TO DO
All lines from the one with "Screen dimensions: 750x521" through the close of the records below are to be set down exactly, and no others.

[Saved data entries]
-------

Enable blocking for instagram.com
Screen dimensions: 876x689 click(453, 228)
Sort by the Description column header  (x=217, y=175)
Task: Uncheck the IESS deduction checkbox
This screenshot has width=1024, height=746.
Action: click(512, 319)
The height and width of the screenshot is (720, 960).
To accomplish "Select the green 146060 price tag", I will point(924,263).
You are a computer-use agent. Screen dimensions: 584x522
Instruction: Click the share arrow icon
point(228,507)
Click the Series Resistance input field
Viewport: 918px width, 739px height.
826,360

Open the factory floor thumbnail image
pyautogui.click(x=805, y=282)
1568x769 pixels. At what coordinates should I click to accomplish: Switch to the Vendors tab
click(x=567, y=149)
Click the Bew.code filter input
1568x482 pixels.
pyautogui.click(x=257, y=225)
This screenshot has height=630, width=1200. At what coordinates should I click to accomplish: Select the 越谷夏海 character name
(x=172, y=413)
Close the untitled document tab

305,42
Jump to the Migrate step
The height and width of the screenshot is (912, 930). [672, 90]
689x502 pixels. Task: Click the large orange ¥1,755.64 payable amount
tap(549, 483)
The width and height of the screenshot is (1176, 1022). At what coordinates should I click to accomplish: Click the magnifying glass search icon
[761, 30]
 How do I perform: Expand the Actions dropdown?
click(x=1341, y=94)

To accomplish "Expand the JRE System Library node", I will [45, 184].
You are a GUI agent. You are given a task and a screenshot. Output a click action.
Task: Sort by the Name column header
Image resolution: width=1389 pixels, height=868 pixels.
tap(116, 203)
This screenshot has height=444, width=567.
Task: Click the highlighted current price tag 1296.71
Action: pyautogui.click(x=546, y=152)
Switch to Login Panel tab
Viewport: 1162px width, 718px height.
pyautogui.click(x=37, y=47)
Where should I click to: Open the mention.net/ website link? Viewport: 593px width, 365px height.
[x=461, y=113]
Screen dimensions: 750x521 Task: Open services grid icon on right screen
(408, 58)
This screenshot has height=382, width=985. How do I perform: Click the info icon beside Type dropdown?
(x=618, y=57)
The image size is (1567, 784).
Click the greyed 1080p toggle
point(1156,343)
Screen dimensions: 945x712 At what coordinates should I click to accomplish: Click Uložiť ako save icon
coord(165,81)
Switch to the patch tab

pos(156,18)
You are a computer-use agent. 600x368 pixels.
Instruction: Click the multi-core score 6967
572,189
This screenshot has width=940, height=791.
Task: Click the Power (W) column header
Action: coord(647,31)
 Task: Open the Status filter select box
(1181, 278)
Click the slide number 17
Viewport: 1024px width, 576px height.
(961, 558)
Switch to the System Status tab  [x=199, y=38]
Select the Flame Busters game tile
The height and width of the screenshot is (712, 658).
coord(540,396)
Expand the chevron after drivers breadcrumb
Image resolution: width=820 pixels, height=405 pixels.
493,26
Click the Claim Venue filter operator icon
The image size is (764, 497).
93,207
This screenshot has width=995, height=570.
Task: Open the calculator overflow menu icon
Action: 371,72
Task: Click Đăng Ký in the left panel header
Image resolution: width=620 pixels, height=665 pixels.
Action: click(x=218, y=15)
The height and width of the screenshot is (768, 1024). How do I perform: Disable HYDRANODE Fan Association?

-------

WRITTEN RESPONSE
Screen dimensions: 750x521 Task: Open services grid icon on right screen
(408, 58)
This screenshot has height=382, width=985. How do I perform: Click the info icon beside Type dropdown?
(x=618, y=57)
The image size is (1567, 784).
Click the greyed 1080p toggle
point(1156,343)
Screen dimensions: 945x712 At what coordinates should I click to accomplish: Click Uložiť ako save icon
coord(165,81)
Switch to the patch tab

pos(156,18)
You are a computer-use agent. 600x368 pixels.
Instruction: Click the multi-core score 6967
572,189
This screenshot has width=940, height=791.
Task: Click the Power (W) column header
Action: coord(647,31)
 Task: Open the Status filter select box
(1181, 278)
Click the slide number 17
Viewport: 1024px width, 576px height.
(961, 558)
Switch to the System Status tab  [x=199, y=38]
Select the Flame Busters game tile
The height and width of the screenshot is (712, 658).
coord(540,396)
Expand the chevron after drivers breadcrumb
Image resolution: width=820 pixels, height=405 pixels.
493,26
Click the Claim Venue filter operator icon
The image size is (764, 497).
93,207
This screenshot has width=995, height=570.
Task: Open the calculator overflow menu icon
Action: 371,72
Task: Click Đăng Ký in the left panel header
Image resolution: width=620 pixels, height=665 pixels.
Action: click(x=218, y=15)
The height and width of the screenshot is (768, 1024). How do I perform: Disable HYDRANODE Fan Association?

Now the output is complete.